Sterilisation of Polymer Healthcare Products

2.3: Sterility Assurance Levels (SAL)

2.3 Sterility Assurance Levels (SAL)

One of the greatest concerns in sterilisation processes and qualification/validation is assurance that the product or item being sterilised is sterile. To fully appreciate the role that statistics plays in sterility assurance, let us start from scratch and begin with the word, sterile.

Sterile is defined as the complete freedom from all living or reproducing organisms or entities. The term implies an all or nothing condition. Either all micro-organisms are killed or removed or they are not. There is a tendency at times, to mistakenly use sterile in the wrong context. For example, in early medical practice sterile meant to destroy only disease organisms. In the home, baby bottles that were boiled were considered sterile.

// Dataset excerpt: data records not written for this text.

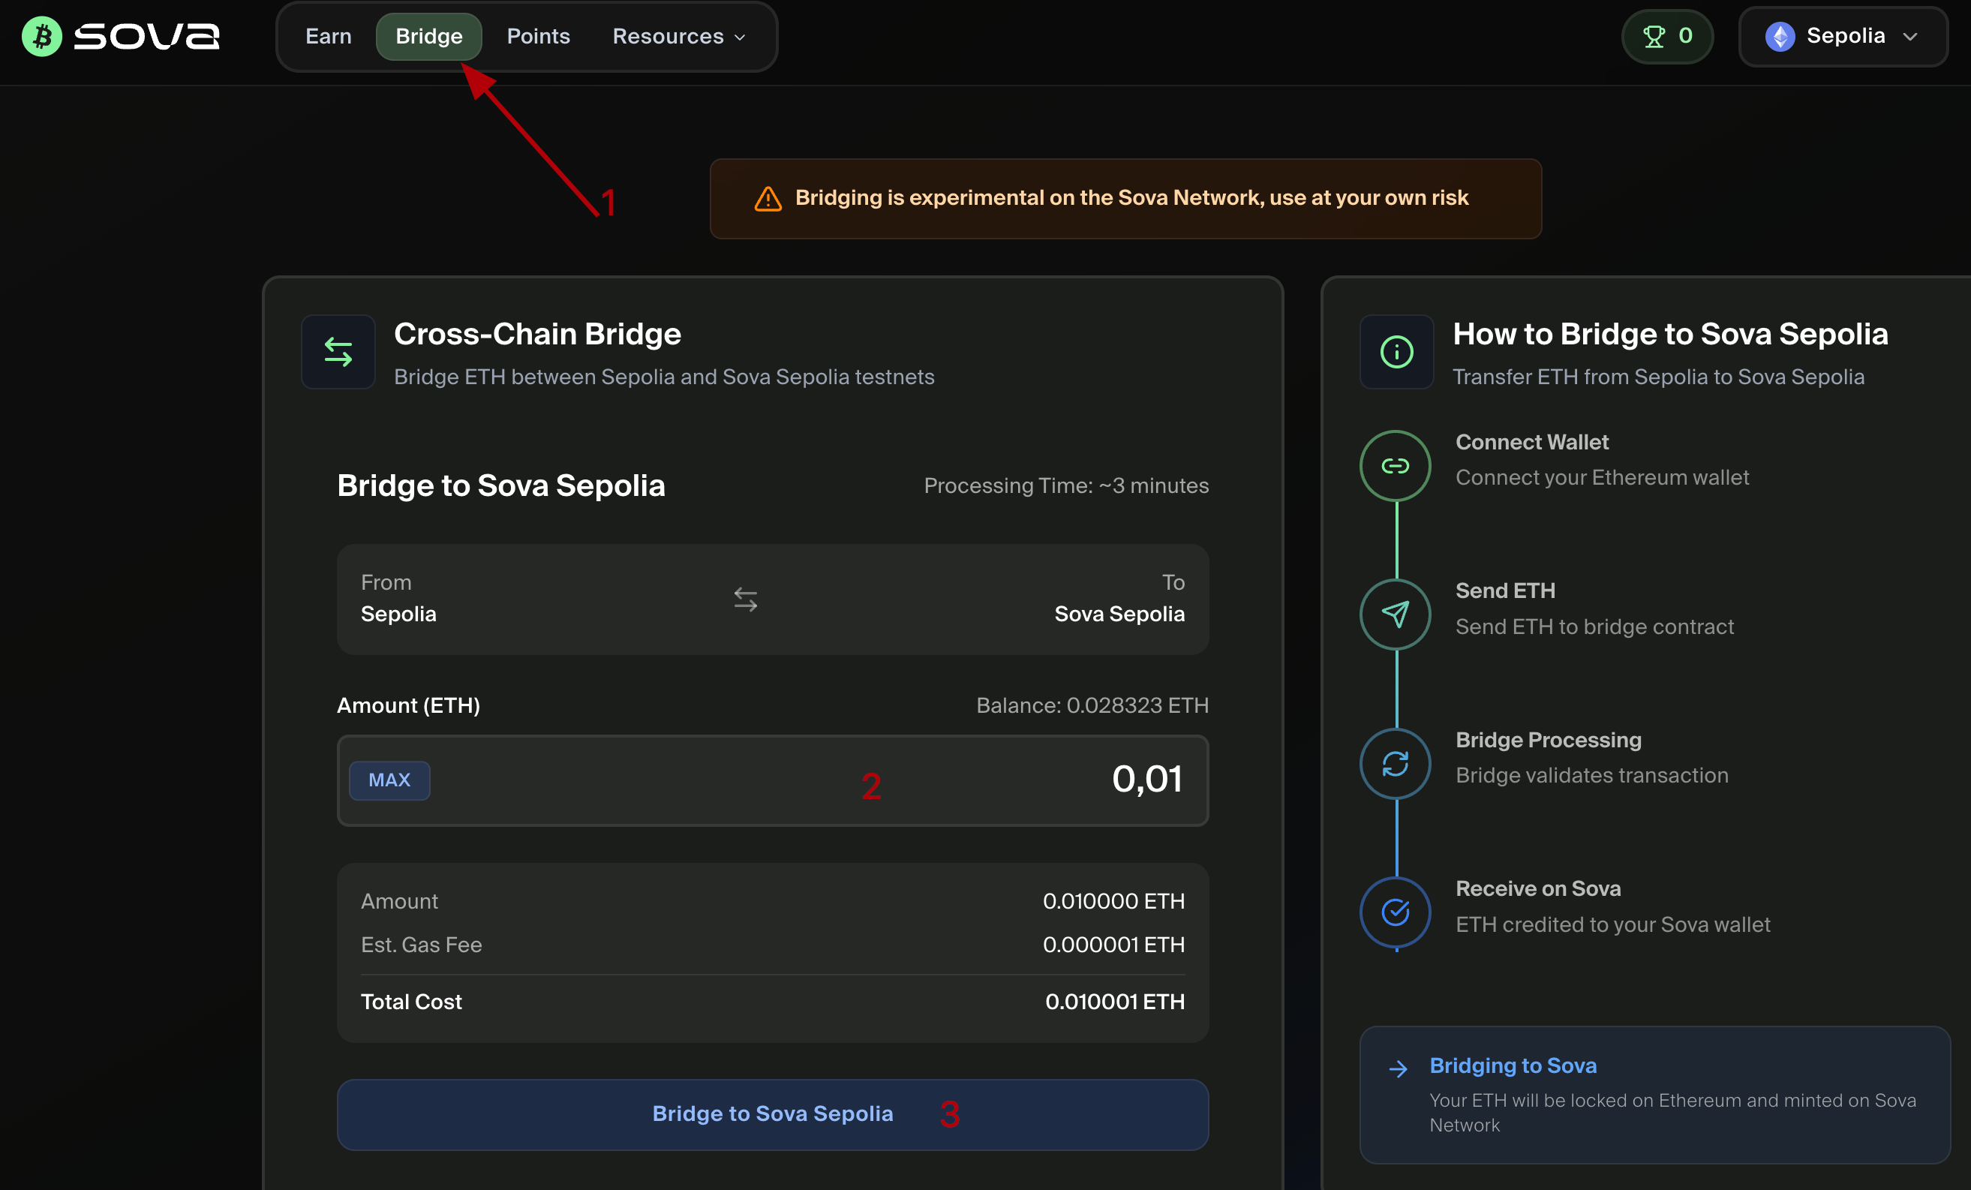Click the Cross-Chain Bridge swap icon
This screenshot has width=1971, height=1190.
[x=338, y=352]
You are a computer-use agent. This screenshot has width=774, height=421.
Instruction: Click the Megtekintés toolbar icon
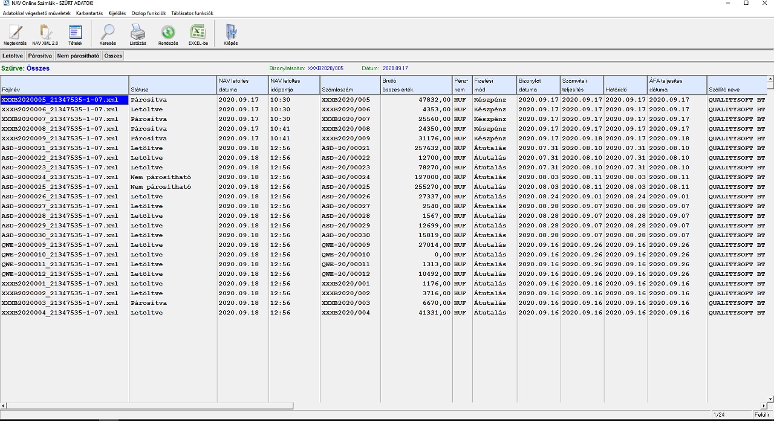15,35
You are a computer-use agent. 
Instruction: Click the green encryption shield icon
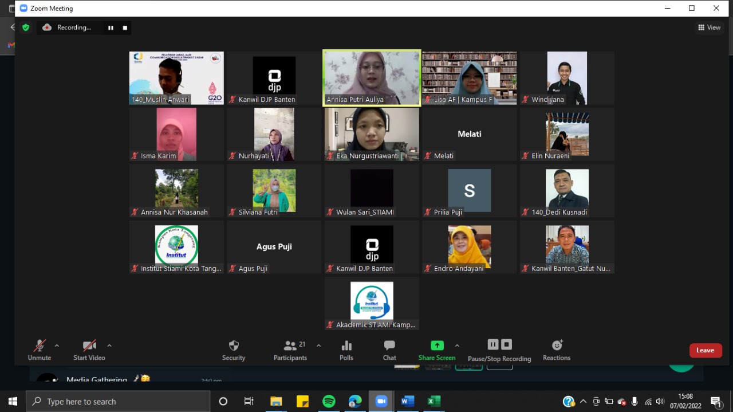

Sterilisation must be differentiated from lesser ways of destroying or removing microbes. Terms and techniques such as disinfection, sanitisation, pasteurisation, and clean are not synonyms of sterile and to use them or apply them as such only leads to the abuse and misunderstanding of sterilisation. So when the House of Representative was sanitised with chlorine dioxide to eliminate Bacillus anthracis (anthrax), it was not intended to mean sterilisation or complete inactivation of all microbes or terrorist biological agents.

If it were sterile, it would not compromise the safety and health of inhabitants, users, or other persons passing by; it would be free not only from Bacillus anthracis, but freed from all micro-organisms.

To determine sterility it must be tested for, and one must know what sterile means.

Sterile...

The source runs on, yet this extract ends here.